Dad's love beat fear of death

Evan Thompson's love for his son far outweighed his fear of death.

Almost a century before Russell Crowe was inspired by the story behind The Water Diviner, the Thompsons from Collie endured a gut-wrenchingly similar reality.

Evan and Bessie's eldest son Evan Jr was in the first wave of diggers to land at Gallipoli on what would later be known as Anzac Day.

The 22-year-old had bid his parents goodbye and left Fremantle aboard HMAT Ascanius on October 31, 1914.

The men of the 11th Battalion were among the first to answer the call to arms and they arrived in Egypt in December, eager to defend their country.

They could not have known the horrors that awaited them at Gallipoli - horrors they famously faced head-on.

On January 10, 1915 many members of the battalion took a break from training and gathered for a photograph at the Cheops Pyramid or Great Pyramid of Giza.
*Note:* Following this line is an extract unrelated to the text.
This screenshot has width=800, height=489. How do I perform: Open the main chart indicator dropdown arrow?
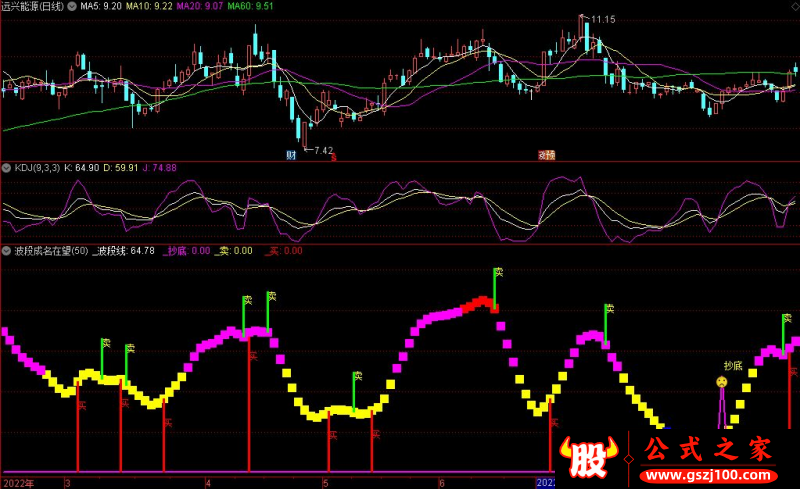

The West Australian is supporting a WA Genealogical Society project to name the 703 men in that iconic image. Each digger has been assigned a grid number and readers are encouraged to contact WAGS if they believe they can help.

Pte Thompson has been unofficially identified as number 480 by his great-nephew Peter Pike, 58, of Dawesville.

Three months after the photo was taken, the sleeper cutter from Collie was on his way to Gallipoli.

He lasted just over three weeks before he was shot in the groin, a serious wound which kept him out of action until late July.

Thompson returned to the front line at Gallipoli and continued fighting until the mass evacuation in December.

He was then transferred to the Western Front in April 1916 where he fought under the banner of the 1st Pioneer Battalion.

Meanwhile, back in Collie, news of his wounds had reached his parents.

As Mr Pike explained, Thompson's 46-year-old father only saw one way forward - wherever his son was, he needed to be there next to him.

He arrived in France in May.

"When word got back to Australia, his mum and dad were that bloody wild about it," Mr Pike, 58, said.

"They just said, 'This isn't good enough', so his dad enlisted and got over there to be with his boy."

It is not known whether father and son met on the Western Front - his family are still trying to prove it - but this story did not have a happy ending.

The younger Thompson was killed by a shell on October 10 that year and his father survived gas poisoning in January 1918, eventually returning to Australia a broken man.

Mr Pike said he and his brother would go to Belgium for next year's Anzac centenary and visit their great-uncle's grave in Flanders Fields.

"My youngest boy is 28," Mr Pike said. "It's hard to comprehend how young these boys were and what they did."